Je dois énormément au communisme, aujourd’hui interdit dans notre pays (et compris de manière simpliste comme un ensemble de positions politiques et socio-économiques d’extrême gauche). Grâce au marxisme, j’ai enfin pu comprendre les rouages du système capitaliste, ce qui m’a permis de ne pas être berné par des politiciens et des propagandistes, contrairement à des millions de mes compatriotes qui ont crû dans les lendemains qui chantent « à la sortie définitive du communisme».
 
Mon choix politique et idéologique m’a poussé à aller découvrir de nouveaux pays, pour voir partout à l’ouvre les mêmes mécanismes d’exploitation et de spoliation. J’ai vu aussi à quel point l’expérience soviétique avait marqué le monde entier. Malgré la défaite historique, l’existence de cette alternative à l’ordre du marché a influencé des millions de gens en les poussant à la réflexion et à la lutte. Cette influence s’est avérée tenace malgré le déclin de ces idées. Les gens des quatre coins du globe, les représentants des gauches différentes voyaient en nous des camarades, reliés à eux par le même idéal humaniste et la solidarité de classe. Nous nous sentions faire partie du même mouvement, dont les racines sont bien plus profondes que le «socialisme scientifique» soviétique car elles remontent aux premières luttes pour la libération et la dignité: à Müntzer, aux résistants de Monségur, aux thaborites.
 
Se dire communiste dans le contexte actuel de la chasse aux communistes, ce n’est pas une pose.
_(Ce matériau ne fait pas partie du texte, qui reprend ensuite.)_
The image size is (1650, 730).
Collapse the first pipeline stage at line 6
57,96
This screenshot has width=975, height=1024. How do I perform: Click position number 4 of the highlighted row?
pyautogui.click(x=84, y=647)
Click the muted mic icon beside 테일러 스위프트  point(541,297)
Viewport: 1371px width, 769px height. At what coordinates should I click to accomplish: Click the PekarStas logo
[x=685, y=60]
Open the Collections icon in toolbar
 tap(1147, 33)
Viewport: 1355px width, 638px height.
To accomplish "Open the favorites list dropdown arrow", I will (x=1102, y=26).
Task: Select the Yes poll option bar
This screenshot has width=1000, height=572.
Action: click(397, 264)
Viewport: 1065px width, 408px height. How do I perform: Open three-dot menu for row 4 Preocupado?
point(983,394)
Je comprends que la prudence et le calcul sont importants pour la gauche si elle veut survivre sous le régime hostile, intolérant et brutal. De nos jours, les communistes doivent contrer non seulement des tentatives de liquidation (parfois même physique) mais aussi la trahison des partis «communistes» post-soviétiques qui ont transformé le «communisme» en une des marques sur le marché politique, peu différente des autres. Tandis que la société droitière issue de l’Euromaïdan a complètement décrédibilise cette notion, en en faisant une insulte ou un prétexte pour une dénonciation…
 
Chaque évocation du communisme, mort et enterré il y a une belle lurette, provoque des accès de rage aux forces réactionnaires qui anéantissent mon pays et son peuple. Elles essayent d’effacer ce mot de la mémoire historique et de l’espace public – en réécrivant les manuels d’histoire, en détruisant des monuments, en donnant de nouveaux noms aux rues et aux villes entières. Ils le font parce qu’elles ont peur, aujourd’hui encore, du message révolutionnaire, de l’idée de l’émancipation que le capitalisme engendre, lui-même, en contre-réaction à ses agissements.
 
Pour cette raison je vais continuer à me proclamer communiste.